Articles

Creative Discipline in Software Development

Haiz Oppenheimer

“What is and what is not create each other.”

-Lao Tzu, Tao Te Ching

At Shiny Creek, we specialize in helping successful companies enter the digital space. We work with our clients to leverage their existing intellectual property, and launch industry leading software products. Becoming a tech company can be a bumpy road. The competitive edge often goes to companies that are able to rapidly iterate solutions, and respond quickly to customer feedback.

Given enough time and budget, skilled software developers can build as many features as you can cram into an app, often the detriment of the product. Achieving business goals depends on answering the questions of not just what can we build, but what should we build, and what should we not? In order to help our clients succeed, we introduce them to practical tools of collaboration, planning, and product discipline that match the Agile Software Development methodology.

The old school “waterfall” software development model was to scope out a large feature set  in advance and spends months building a new release before gathering significant customer feedback. All too often the end result  was large budgets sunk down the drain on features that didn’t line up with customer needs.

Agile Software Development guides us to shorten project cycles and iterate in response to real world feedback in order to build a better product, faster. Agile Development offers many wins over the waterfall model, but it requires constant discipline to keep a project on track. Responding to customer feedback is critical, but without a clear vision we can easily end up chasing new features instead of focusing on the core value of the product.

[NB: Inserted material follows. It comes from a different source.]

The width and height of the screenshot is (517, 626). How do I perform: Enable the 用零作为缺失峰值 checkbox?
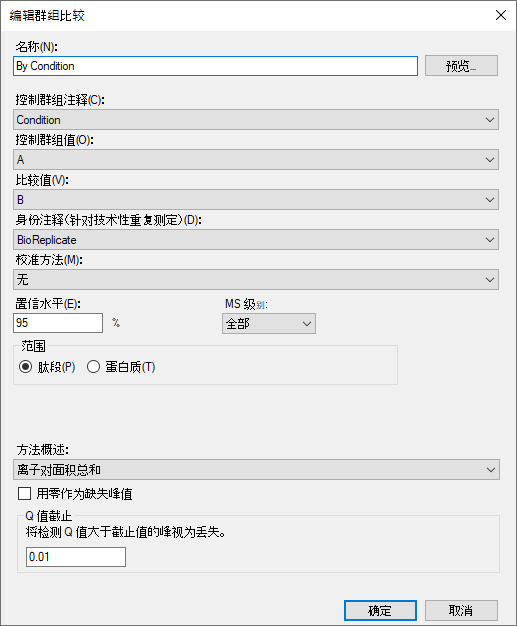[24, 494]
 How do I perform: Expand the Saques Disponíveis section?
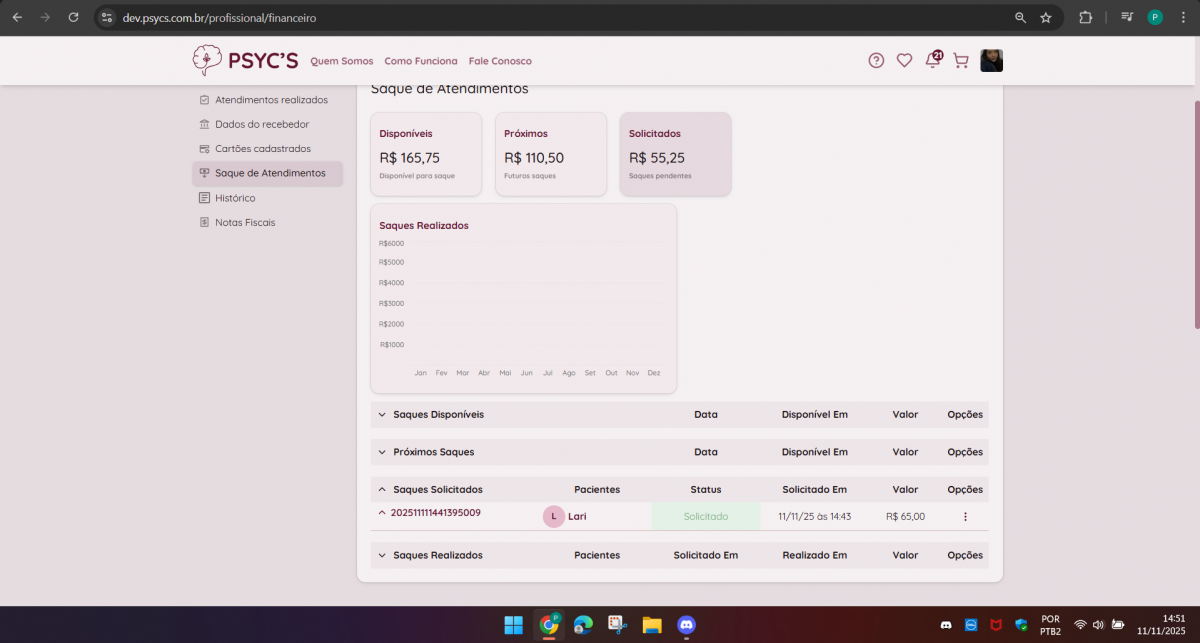pos(382,414)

Along the way from MVP, through launch, and scaling of an application, successful companies must balance essentially competing priorities: speed of development vs budget constraints, richness of feature set vs simplicity of user experience, adding new features vs refining and improving what is there, etc.  

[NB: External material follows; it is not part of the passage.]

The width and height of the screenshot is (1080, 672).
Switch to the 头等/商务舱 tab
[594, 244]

At Shiny Creek, we help our clients manage these healthy tensions and be constantly attuned to where the project is headed in order to make sure that our development cycles are aligned with the stage of the product. Sometimes that means embracing periods where we consciously sacrifice one priority in order to move another forward with greater speed.

Our priority is to help our customers achieve business goals, not just technical ones. That’s why we offer more than just technical services to our clients. We get down in the weeds of long range product planning, engage directly with end-users to gather feedback, and help our clients learn the complex skills of managing large scale software development projects without hitting too many bumps on the upward slope of the curve. The bottom line is this: we are determined to see our clients succeed, and that means offering more than just writing code.